Not 3.90, it's 390. Anything that works with 390 should work with something newer, and 390 by now is pretty old. The newest driver in the graphics-drivers ppa is 430 now, and that may help to get it working. You need to use the modesetting driver for the Intel portion, as far as I know (it works for me).
Prime (they call the dual-GPU technology Optimus in Windows and Prime in Linux... I guess they're insinuating that the graphics are more than meets the eye?) worked out of the box for my laptop with the 415+ drivers (I used KDE Neon, which is Ubuntu-based like Mint), but there was tearing all over the place when using the nVidia GPU, and none of the usual tricks fixed it. I found that Prime sync is needed to eliminate the tearing. It's a software thing, built into the later nVidia drivers. You just need to enable it.

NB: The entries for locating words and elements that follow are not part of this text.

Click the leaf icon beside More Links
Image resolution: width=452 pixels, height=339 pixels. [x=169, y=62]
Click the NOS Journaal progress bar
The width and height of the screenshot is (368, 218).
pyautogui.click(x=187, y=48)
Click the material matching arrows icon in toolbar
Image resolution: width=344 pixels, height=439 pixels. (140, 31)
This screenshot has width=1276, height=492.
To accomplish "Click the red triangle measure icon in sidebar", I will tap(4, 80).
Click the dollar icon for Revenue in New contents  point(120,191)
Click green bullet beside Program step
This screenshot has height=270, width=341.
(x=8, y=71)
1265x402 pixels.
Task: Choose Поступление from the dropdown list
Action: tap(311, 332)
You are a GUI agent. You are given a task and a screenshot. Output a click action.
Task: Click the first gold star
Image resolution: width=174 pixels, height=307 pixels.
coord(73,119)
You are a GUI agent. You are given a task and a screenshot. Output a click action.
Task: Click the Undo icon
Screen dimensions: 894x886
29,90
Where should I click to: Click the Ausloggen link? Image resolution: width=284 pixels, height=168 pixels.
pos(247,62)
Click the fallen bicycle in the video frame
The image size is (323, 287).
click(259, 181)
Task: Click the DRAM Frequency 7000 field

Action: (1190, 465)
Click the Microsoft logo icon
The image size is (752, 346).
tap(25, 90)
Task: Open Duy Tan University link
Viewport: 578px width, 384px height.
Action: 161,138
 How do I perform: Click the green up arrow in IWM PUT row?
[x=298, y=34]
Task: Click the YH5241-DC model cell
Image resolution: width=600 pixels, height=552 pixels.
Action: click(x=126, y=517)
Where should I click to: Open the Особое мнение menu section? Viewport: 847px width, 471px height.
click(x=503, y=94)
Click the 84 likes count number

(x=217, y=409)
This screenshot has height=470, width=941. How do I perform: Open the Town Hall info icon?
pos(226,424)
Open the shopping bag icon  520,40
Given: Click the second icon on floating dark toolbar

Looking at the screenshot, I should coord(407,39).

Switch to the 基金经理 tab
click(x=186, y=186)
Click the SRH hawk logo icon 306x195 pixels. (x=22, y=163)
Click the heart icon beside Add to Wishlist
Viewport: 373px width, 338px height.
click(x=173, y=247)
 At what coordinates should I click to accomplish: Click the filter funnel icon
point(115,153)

It was a little fiddly to get it working properly, but now that I have, my Linux with Prime Sync is by far the best in graphical stuff "just working" of any of my Linux PCs. There's no need for turning on composition pipeline or full composition pipeline, sync to vblank, or any other such option in nvidia-settings or xorg.conf, nor turning on vsync in the compositor. There just isn't any tearing.
My single-GPU nVidia PCs aren't as robust. KDE doesn't tear at all when it first boots just using the vsync options in the compositor and an environment variable, and that works great unless I run a game that turns the compositor off (via Kwin rule). The tearing without the compositor is expected, but it persists even after the compositor is turned back on again. I can get rid of it for the rest of that session by temporarily enabling composition pipeline in nvidia-settings (the full option isn't necessary), but I have resisted setting that permanently as it is supposed to cause stuttering in some circumstances.